Deshalb soll Sie, liebe Leser, der Artikel über Sinnvolles und Unsinniges und den neuesten Stand bezüglich der Therapie mit diesem Vitamin informieren.

Beginnen wir:

  • Der menschliche Körper kann Vitamin C nicht selbst produzieren. Er muß es vollständig über äußere Quellen, bevorzugt die Nahrung, aufnehmen.
  • Der Grund liegt in der menschlichen Evolution. Eine sprunghafte Veränderung der Erbinformation (Mutation eines Gens) hat dazu geführt.
  • Die tägliche Menge an Vitamin C, die ein Mensch benötigt reicht von 200mg bis hin zu mehr als 10.000 mg (10 Gramm oder mehr)

Der Nutzen von Vitamin C:

  • Dieses Vitamin beschützt uns (bzw. kann uns beschützen)u.a. vor Alzheimer.
  • Es vermindert deutlich das Risiko an C.O.P.D. (eine ernsthafte Atemwegserkrankung) zu erkranken
  • Natürlich verhindert Vitamin C die(heute kaum noch vorkommende) Krankheit Skorbut
  • Es stärkt nachweislich unser Immunsystem, indem Vitamin C direkt oder indirekt an vielen Prozessen im Stoffwechsel diesbezüglich beteiligt ist.
  • In der (alternativen) Krebsheilkunde wird Vitamin C eingesetzt.
  • Sehr gut bewährt hat sich eine Verabreichung von Vitamin C bei entzündlichen Hauterkrankungen, wie Akne.
  • Ebenso wie in zur Behandlung von Depressionen durch (fortschrittlich zu nennende) Ärzte und Therapeuten.
  • Vitamin C in Form der Infusion wird als Prophylaxe in der Herstellerfirma „Pascoe“ z.B. eingesetzt. Dort erhalten alle Mitarbeiter gratis 1x wöchentlich eine Infusion. (dies wurde ganz offiziell auf der Jahrestagung der Firma in Gießen im November vergangenen Jahres bekanntgegeben).
  • Neue Erkenntnisse einer Studie besagen, dass Vitamin C in sehr hohen Dosen (10 g/täglich) die Leben der 3000 Menschen (Zahlen aus den Niederlanden) retten kann, die jährlich nach einer Wiederbelebung auf der Intensivstation landen und dort dennoch versterben.
    Grund: akuter Vitamin C Mangel. Vitamin C ist geeignet, um Sepsis (Blutvergiftung) zu verhindern. Eine oft vorkommende Erkrankung auf Intensivstationen. Da der Widerstand der Kranken dort aufgrund der Schwere der Erkrankung besonders gering ist.

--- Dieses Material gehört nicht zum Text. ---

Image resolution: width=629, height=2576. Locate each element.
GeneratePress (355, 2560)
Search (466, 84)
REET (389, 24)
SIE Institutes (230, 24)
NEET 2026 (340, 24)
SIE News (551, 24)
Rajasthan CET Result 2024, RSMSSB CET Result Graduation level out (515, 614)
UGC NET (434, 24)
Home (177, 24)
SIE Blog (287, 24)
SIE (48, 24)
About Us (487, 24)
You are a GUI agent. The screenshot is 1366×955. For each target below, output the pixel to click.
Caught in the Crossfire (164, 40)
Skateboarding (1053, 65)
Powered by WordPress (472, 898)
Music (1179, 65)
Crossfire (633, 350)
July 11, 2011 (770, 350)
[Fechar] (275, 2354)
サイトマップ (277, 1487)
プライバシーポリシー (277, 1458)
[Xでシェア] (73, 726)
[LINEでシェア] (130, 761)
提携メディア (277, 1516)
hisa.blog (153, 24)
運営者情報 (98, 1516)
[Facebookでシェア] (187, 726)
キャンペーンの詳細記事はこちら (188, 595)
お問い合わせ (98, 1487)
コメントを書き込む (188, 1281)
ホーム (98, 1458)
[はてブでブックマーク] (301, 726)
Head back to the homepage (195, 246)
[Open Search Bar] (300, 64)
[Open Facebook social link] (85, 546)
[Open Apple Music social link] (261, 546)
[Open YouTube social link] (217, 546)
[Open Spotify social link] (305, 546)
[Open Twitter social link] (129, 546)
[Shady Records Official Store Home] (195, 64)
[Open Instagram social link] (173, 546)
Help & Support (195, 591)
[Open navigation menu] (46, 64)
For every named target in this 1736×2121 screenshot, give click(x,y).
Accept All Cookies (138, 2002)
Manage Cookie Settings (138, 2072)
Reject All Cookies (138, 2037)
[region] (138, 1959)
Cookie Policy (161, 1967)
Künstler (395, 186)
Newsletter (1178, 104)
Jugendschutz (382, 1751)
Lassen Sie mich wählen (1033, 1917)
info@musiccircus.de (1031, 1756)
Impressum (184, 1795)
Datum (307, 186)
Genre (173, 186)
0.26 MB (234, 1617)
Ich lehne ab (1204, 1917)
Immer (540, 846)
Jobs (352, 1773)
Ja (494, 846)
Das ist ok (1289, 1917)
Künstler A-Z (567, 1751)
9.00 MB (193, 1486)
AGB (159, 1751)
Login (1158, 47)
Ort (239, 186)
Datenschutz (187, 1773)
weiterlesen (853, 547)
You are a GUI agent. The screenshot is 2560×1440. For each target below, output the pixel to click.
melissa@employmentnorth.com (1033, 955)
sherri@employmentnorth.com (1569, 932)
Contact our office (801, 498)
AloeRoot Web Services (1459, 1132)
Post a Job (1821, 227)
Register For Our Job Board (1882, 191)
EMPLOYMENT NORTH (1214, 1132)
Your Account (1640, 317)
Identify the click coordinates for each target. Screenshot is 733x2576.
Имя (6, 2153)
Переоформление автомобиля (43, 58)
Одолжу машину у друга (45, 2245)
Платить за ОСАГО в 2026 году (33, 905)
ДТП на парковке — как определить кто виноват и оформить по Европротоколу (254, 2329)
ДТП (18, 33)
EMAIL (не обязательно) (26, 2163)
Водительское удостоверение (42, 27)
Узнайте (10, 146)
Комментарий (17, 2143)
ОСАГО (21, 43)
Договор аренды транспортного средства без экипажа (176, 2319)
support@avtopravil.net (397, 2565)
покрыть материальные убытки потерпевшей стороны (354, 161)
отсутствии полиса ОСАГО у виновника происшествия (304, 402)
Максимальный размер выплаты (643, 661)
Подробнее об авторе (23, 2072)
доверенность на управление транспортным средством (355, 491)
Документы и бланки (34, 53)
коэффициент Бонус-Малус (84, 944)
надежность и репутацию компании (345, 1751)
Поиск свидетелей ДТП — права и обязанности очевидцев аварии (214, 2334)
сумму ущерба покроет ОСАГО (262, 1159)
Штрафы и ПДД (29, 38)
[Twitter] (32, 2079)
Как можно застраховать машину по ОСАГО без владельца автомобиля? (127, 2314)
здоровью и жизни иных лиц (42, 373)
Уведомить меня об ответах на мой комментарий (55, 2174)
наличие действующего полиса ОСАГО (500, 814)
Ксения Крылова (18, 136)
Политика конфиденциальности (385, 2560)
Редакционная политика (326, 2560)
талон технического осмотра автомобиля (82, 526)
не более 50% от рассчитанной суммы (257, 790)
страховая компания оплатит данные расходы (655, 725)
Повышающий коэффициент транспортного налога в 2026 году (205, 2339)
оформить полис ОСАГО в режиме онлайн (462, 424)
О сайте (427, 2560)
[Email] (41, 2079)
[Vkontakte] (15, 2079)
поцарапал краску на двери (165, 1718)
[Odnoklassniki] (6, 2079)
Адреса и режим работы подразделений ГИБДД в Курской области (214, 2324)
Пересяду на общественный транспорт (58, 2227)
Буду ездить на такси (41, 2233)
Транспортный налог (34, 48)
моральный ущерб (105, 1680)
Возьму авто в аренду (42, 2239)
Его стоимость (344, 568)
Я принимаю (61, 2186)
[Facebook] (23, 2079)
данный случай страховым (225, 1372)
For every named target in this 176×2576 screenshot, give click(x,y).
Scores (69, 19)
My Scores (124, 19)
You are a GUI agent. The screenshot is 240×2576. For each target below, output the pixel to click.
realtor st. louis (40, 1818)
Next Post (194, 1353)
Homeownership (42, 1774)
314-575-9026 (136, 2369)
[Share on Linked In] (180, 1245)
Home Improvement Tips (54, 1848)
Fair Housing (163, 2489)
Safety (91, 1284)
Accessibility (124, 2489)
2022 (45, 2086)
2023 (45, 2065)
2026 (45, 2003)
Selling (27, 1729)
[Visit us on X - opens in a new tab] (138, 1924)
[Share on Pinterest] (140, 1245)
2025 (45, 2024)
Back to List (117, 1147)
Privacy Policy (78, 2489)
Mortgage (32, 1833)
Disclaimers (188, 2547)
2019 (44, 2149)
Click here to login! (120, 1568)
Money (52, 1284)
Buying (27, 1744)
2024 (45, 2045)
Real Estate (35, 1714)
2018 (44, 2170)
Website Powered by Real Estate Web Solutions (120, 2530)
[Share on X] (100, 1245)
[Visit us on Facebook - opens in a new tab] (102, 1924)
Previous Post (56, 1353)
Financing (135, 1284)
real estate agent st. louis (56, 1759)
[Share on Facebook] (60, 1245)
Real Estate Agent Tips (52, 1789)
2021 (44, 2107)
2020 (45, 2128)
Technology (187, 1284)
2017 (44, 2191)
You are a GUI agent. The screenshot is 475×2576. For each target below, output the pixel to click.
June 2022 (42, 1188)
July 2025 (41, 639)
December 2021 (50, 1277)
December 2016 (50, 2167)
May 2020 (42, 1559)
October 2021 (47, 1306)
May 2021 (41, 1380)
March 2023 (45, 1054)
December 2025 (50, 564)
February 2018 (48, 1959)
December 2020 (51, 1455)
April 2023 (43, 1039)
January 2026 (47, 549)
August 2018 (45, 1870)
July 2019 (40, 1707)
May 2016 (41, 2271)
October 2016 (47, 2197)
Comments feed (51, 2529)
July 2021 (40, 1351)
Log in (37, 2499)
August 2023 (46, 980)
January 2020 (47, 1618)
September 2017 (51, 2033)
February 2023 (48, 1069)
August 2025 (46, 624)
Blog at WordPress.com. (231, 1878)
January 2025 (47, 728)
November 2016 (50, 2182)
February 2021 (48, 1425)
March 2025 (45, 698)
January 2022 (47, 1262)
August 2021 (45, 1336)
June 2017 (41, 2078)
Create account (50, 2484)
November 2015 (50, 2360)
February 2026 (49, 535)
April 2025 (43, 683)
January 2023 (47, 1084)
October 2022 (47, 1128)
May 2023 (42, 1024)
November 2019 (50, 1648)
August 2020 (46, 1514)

Nun zu den Dosierungen und den Präparaten:

Bekanntermaßen ist die Auswahl der Vitaminpräparate sehr groß und ebenso groß ist die Verwirrung, welches Vitamin C welcher Firma das Richtige ist.
Und: wieviel sollten Sie täglich zu sich nehmen?

  • Eine Überdosierung ist möglich. Das Resultat ist Durchfall.
    In diesem Sinne ist es relativ einfach, sich selbst vorsichtig an die individuelle Dosis „heranzuarbeiten“.
  • Die meisten Menschen vertragen 1000 mg/tgl ohne Probleme.
  • Wählen Sie bevorzugt ein Time-release Vitamin C. (bzw. ein Vitamin C Ester). Auf diese Weise wird das Vitamin langsam an den Körper abgegeben.
  • Je natürlicher, desto besser.
  • Die Firma Platinum (https://www.platinumeurope.biz/lev/products?categoryID=319&categoryName=Family%20Nutrition) verkauft das natürlichste (mir derzeit bekannte) Monopräparat von Vitamin C.
  • Natürliche Präparate sind oft geringer dosiert. Jedoch ist die Bioverfügbarkeit wesentlich größer als von (z.T. synthetischen) oder hoch verarbeiteten Produkten.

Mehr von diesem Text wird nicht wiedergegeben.